Questo lungo preambolo per introdurre il sondaggio fatto in Francia, raccolto dal portale elvetico “20 minuti” (in francese), laddove il 59% degli intervistati si dice d’accordo con il modello svizzero. Qui entriamo nel mondo delle probabilità: probabilmente anche da noi in Italia i sì sarebbero superiori ai no. Il razzismo non c’entra nulla.
Cosa ci insegna la Svizzera
La prima cosa è l’avere rimesso la chiesa al centro del villaggio. Il popolo elvetico vuole un limite alle circolazioni straniere in patria, sentimento diffuso che il Governo federale o non ha avvertito o ha fatto finta di non volere avvertire. Gli svizzeri hanno comunque ribadito che il Governo deve rappresentare il volere popolare e non perseguire politiche estranee a quelle che i cittadini vogliono. Tutto ciò va ribadito: in Italia una simile “rivoluzione silente, democratica e pacifica” la facciamo solo su Facebook.
Volere che l’assetto politico nazionale protegga la popolazione non ha nulla a che vedere né con la xenofobia né con il razzismo; questo alla Svizzera non può insegnarlo nessuno perché la presenza di stranieri ha contribuito alla sua fortuna economica durante la seconda metà del secolo scorso, ora i tempi sono cambiati e, ancora una volta, con il voto del 9 febbraio il popolo ha voluto salvaguardare quella sovranità elvetica che – stando alle urne – il Governo non ha saputo gestire. Sentimenti quali la sovranità popolare e nazionale noi italiani dobbiamo ancora impararli, siamo un Paese giovane che è stato unito ancora prima che si propagasse il concetto di “unità”.

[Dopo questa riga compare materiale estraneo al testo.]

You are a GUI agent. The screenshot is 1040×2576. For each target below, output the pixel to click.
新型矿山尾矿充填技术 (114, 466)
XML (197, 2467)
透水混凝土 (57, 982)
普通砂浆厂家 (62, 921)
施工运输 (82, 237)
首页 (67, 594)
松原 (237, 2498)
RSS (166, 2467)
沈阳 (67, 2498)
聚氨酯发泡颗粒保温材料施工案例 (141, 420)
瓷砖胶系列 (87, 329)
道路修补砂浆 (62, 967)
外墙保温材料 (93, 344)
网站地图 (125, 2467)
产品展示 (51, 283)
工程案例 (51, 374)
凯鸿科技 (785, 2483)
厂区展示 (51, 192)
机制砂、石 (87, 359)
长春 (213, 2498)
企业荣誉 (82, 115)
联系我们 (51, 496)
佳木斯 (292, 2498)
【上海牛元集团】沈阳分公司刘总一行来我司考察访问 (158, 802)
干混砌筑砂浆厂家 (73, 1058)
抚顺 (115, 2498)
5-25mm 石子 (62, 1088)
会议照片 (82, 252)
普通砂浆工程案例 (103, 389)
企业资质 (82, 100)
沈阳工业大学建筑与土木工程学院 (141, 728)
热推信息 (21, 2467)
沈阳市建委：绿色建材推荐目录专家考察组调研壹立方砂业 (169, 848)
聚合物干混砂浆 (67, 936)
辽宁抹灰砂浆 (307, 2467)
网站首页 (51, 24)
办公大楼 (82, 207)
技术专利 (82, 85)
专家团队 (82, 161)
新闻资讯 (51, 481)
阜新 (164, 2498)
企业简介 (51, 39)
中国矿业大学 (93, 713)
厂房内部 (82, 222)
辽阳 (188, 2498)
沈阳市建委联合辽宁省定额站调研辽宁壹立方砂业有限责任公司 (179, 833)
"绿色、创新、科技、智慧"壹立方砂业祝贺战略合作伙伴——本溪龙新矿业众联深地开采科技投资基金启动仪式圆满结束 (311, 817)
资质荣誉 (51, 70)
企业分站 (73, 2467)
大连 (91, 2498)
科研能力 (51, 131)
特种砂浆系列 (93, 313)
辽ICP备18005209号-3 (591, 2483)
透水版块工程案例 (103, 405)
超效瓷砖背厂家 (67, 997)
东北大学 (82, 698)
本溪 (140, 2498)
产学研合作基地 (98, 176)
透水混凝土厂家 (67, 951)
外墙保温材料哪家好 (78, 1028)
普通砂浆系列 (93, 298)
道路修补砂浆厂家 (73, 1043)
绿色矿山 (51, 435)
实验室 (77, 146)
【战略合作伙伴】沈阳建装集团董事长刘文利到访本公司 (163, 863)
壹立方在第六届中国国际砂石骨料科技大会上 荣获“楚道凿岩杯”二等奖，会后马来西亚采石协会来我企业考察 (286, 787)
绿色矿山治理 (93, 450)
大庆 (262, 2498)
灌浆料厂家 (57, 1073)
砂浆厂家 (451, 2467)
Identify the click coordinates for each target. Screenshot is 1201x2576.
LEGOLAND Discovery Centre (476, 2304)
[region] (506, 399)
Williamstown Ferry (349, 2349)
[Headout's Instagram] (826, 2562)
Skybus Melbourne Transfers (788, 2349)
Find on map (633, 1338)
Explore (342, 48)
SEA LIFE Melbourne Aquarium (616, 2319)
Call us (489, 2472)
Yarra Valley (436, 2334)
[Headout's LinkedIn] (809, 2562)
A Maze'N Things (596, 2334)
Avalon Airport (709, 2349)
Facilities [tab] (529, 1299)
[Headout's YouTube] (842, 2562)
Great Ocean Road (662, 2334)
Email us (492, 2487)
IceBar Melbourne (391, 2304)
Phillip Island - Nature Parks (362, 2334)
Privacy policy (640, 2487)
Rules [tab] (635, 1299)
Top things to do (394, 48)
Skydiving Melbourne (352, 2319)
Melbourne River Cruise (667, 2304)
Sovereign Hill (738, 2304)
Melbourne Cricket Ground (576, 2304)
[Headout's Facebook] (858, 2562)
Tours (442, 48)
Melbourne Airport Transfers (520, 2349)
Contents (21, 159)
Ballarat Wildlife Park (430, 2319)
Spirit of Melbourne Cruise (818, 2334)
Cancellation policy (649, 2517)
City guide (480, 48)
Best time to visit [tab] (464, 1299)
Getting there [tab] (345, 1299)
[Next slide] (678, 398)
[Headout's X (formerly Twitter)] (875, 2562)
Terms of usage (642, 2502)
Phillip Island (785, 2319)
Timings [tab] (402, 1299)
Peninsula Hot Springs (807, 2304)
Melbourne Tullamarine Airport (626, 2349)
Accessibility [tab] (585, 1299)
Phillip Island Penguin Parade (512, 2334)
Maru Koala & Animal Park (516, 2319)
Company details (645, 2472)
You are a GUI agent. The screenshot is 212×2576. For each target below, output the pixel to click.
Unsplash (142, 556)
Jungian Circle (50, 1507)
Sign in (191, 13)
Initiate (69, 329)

Oltre a ciò la Svizzera spalanca le porte già aperte del malcontento che circola in Europa. L’UE pretende che gli Stati membri si assoggettino a logiche di più ampio respiro; cosa che sulla carta può essere ragionevole (anche se non sempre) ma che può esigere, appunto, con gli Stati membri nel cui elenco la Confederazione elvetica non è annoverata.
Ha ragione Blocher, ex Consigliere federale, che spiega in modo chiaro e semplice quali possibilità si presentano alla Svizzera.
Il malcontento dilaga un po’ ovunque, vuoi per la morsa dell’Euro, vuoi per il salvataggio delle banche, per un liberalismo economico che crea precarietà e arbitrarietà, oltre ad una grave forma di analfabetismo politico. La Svizzera è corsa ai ripari, noi no.